--- Begin Data to process ---

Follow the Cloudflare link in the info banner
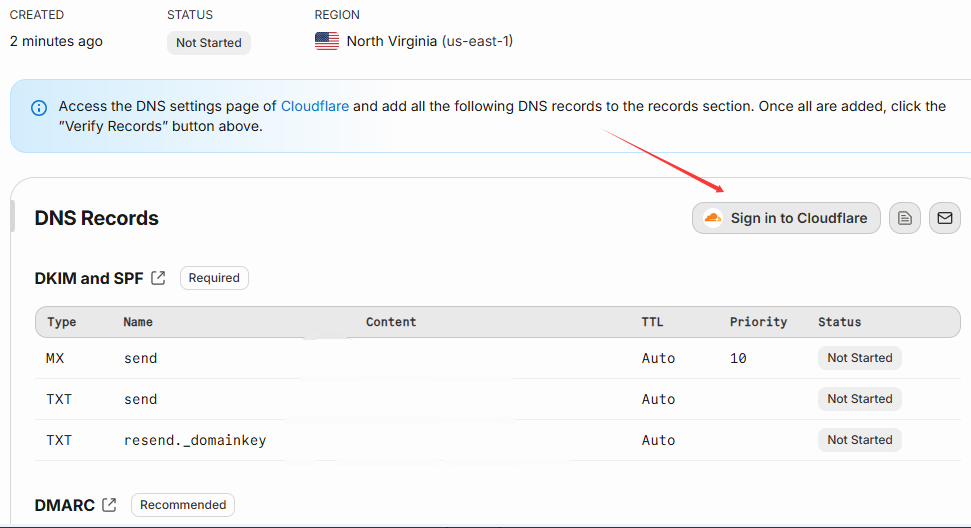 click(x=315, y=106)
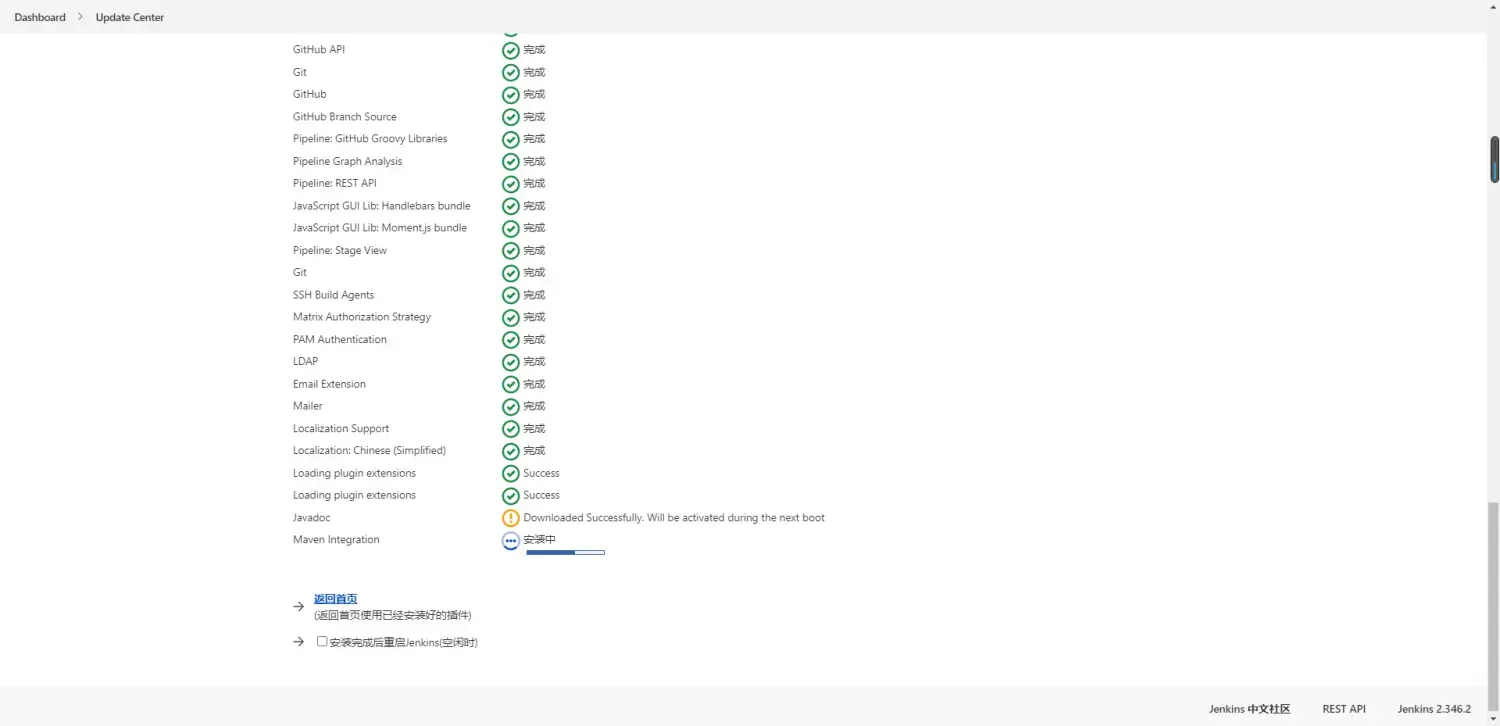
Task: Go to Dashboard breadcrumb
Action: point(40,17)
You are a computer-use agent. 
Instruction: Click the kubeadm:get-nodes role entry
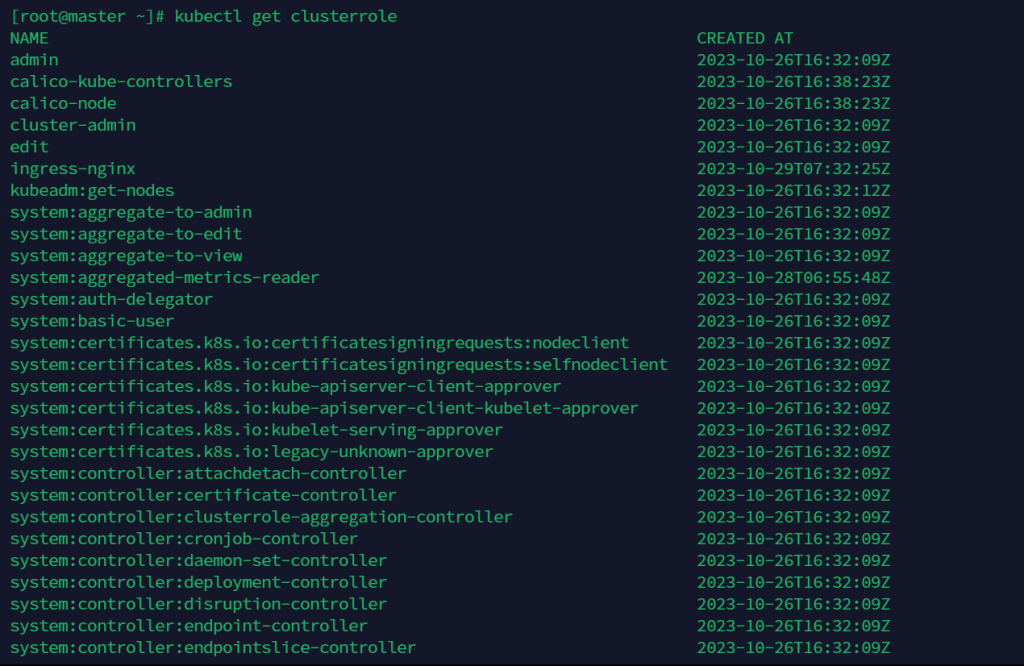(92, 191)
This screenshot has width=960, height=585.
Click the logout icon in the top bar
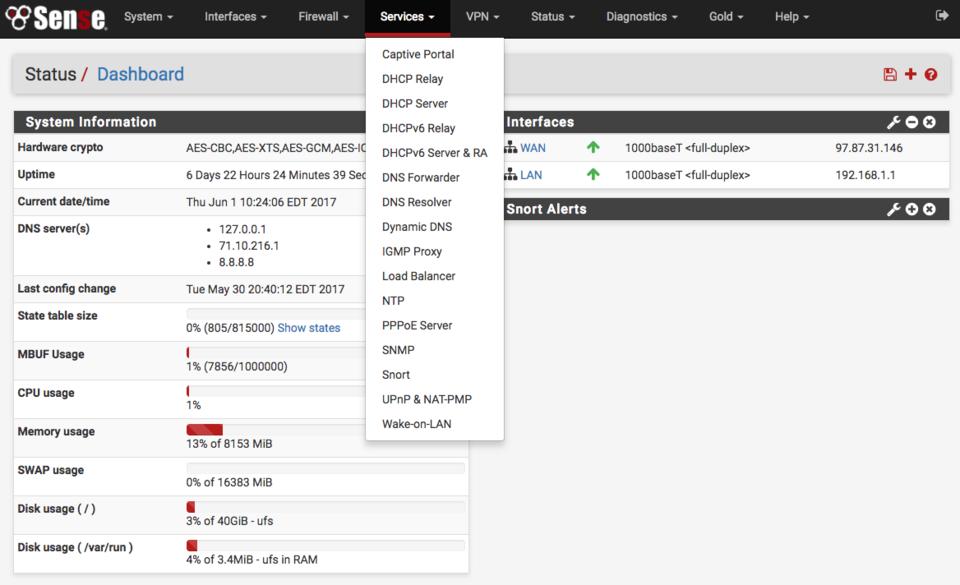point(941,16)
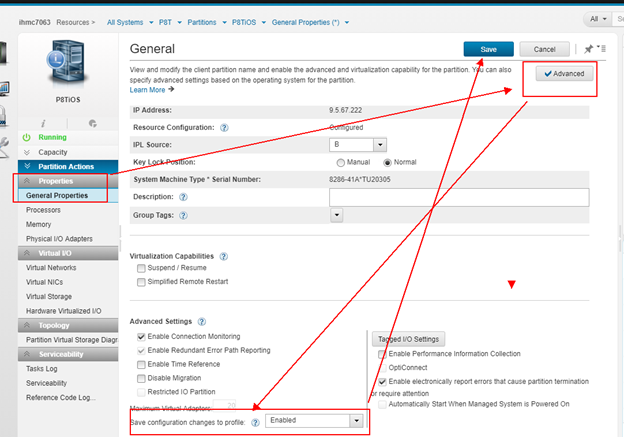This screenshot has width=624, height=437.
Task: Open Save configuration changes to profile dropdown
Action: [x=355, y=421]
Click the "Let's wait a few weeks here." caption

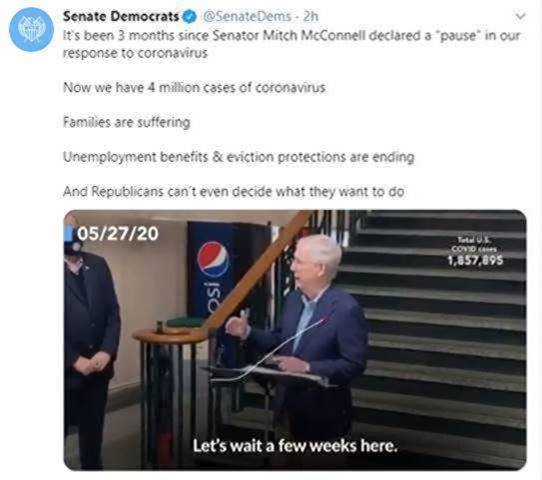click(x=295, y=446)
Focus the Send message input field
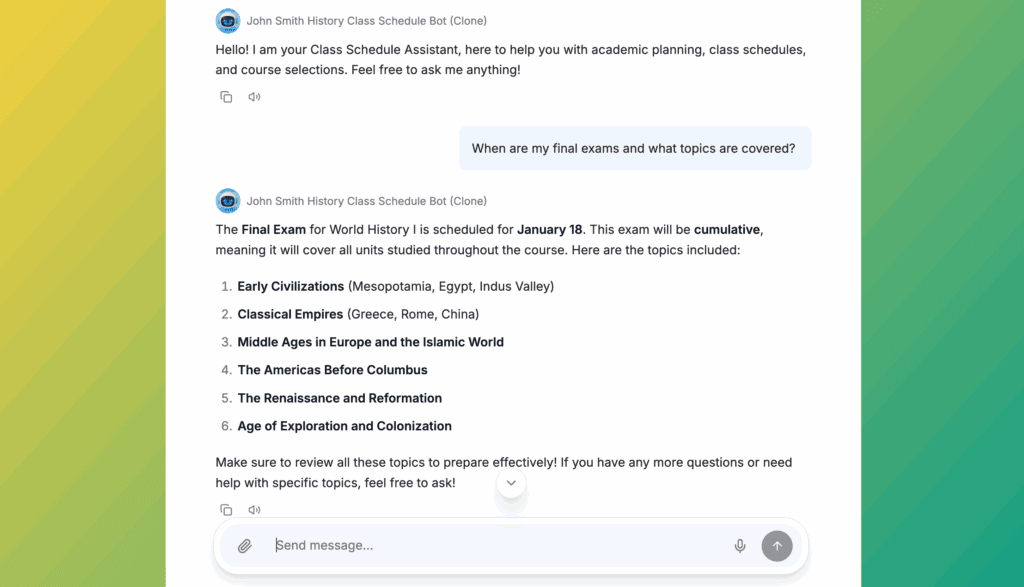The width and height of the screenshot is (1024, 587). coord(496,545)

--- End Data to process ---

__Aim of the task__. Extract the text of all the records above verbatim, omitting the pictures.

__Response for this exercise__.
Follow the Cloudflare link in the info banner
 click(x=315, y=106)
Task: Go to Dashboard breadcrumb
Action: point(40,17)
You are a computer-use agent. 
Instruction: Click the kubeadm:get-nodes role entry
(92, 191)
This screenshot has width=960, height=585.
Click the logout icon in the top bar
point(941,16)
This screenshot has width=624, height=437.
Task: Open Save configuration changes to profile dropdown
Action: [x=355, y=421]
Click the "Let's wait a few weeks here." caption

click(x=295, y=446)
Focus the Send message input field
The width and height of the screenshot is (1024, 587). coord(496,545)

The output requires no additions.